### Stated problem 1:
Retype the rows from their start up to and including the line with "Action: pos(58,252)", leaving the pictures out.

Each of these questions contains an implicit two-step logic:

  1. Calculate something (an average, a ranking, a filtered subset)
  2. Use that calculated result to filter or enhance the main query

 

This is where subqueries become essential. A subquery—also called a nested query or inner query—is a SELECT statement embedded within another SQL statement (the outer query or main query). The subquery executes first, produces a temporary result set, and then feeds that result into the outer query.

Subqueries enable you to:

  • Create calculated columns based on aggregated data from other tables
  • Filter records dynamically using computed values rather than static criteria
  • Build complex comparison logic that would be impossible with WHERE clauses alone
  • Decompose intricate business logic into readable, step-by-step operations

 

By the end of this lesson, you will be able to construct queries that solve business problems requiring multiple levels of logic, positioning you to tackle analyst responsibilities that demand advanced SQL proficiency.

### Stated problem 2:
Rewrite the paragraph of the subqueries passage that begins "This is where subqueries become essential" more briefly, keeping its main facts.

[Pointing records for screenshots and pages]
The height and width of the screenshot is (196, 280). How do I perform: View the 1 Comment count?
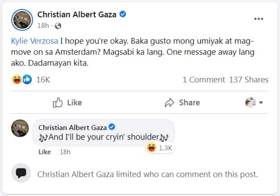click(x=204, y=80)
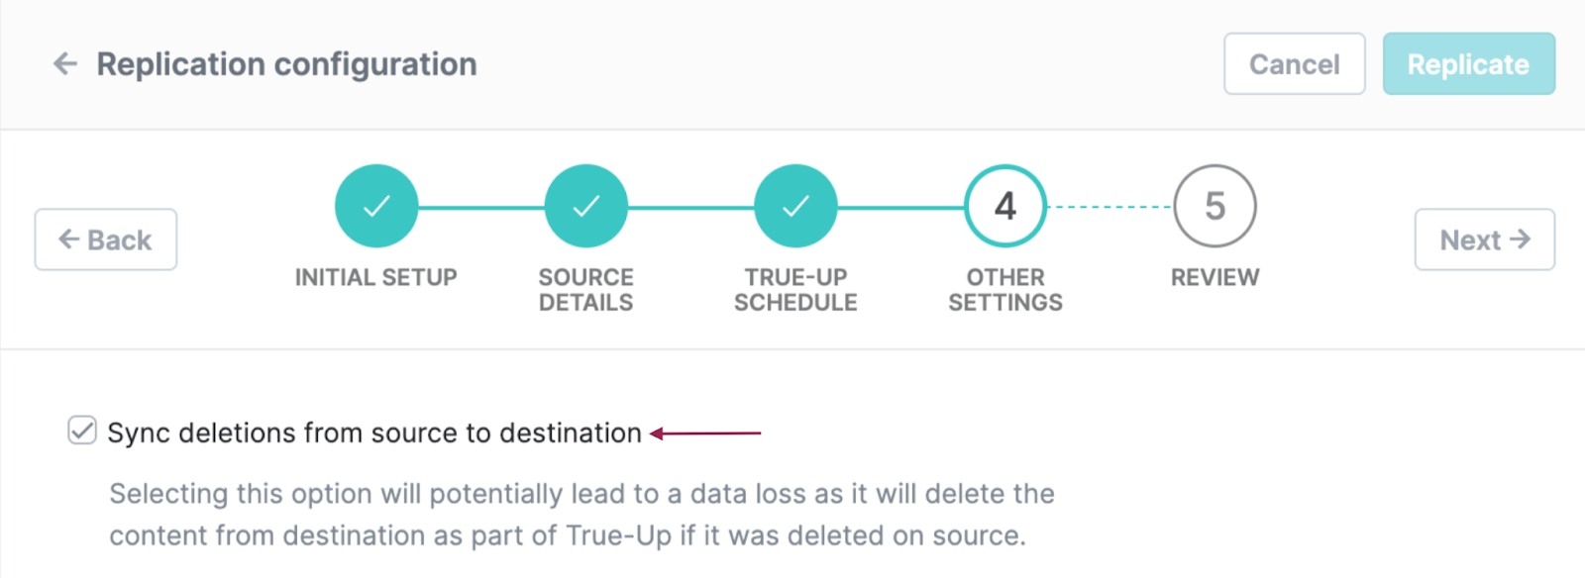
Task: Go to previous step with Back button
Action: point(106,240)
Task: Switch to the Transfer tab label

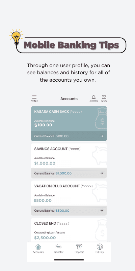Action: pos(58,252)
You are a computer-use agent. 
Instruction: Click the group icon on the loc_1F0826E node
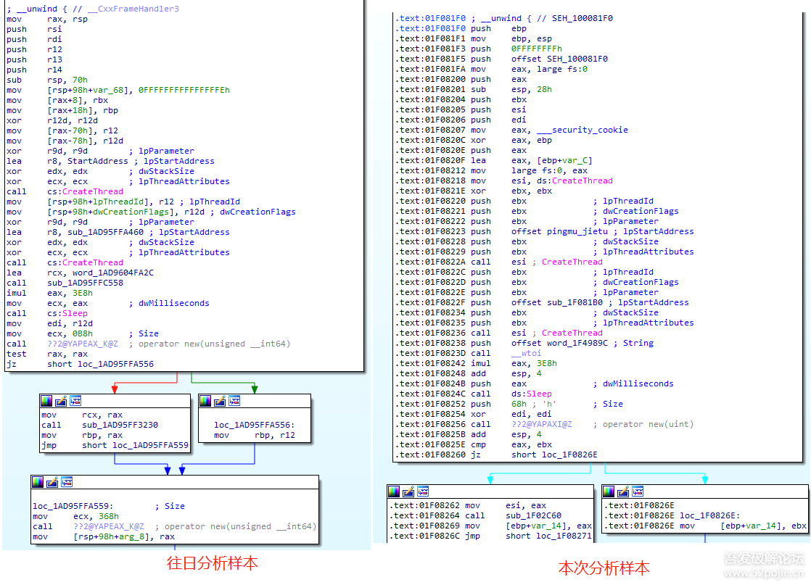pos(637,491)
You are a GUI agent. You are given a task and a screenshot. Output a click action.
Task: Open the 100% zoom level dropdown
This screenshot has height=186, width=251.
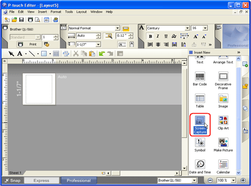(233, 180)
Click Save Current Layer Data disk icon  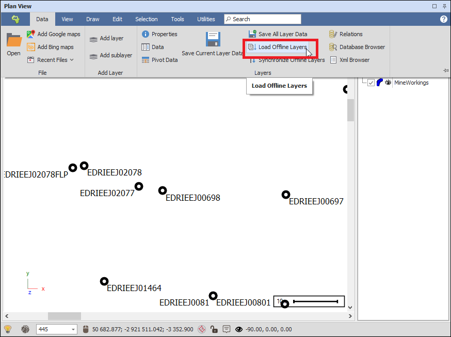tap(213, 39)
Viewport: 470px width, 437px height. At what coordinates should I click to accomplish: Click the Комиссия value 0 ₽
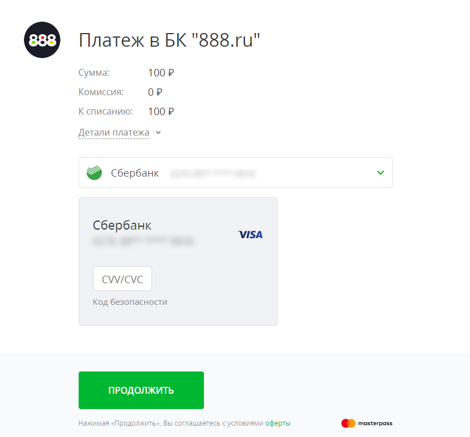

### Task solution 1:
The height and width of the screenshot is (196, 280). How do I perform: View the 1 Comment count?
click(x=204, y=80)
Task: Go to previous step with Back button
Action: point(106,240)
Task: Switch to the Transfer tab label

Action: pos(58,252)

### Task solution 2:
A subquery, also called a nested or inner query, is a SELECT statement inside another SQL statement, the outer or main query. It runs first, produces a temporary result set, and passes that result to the outer query.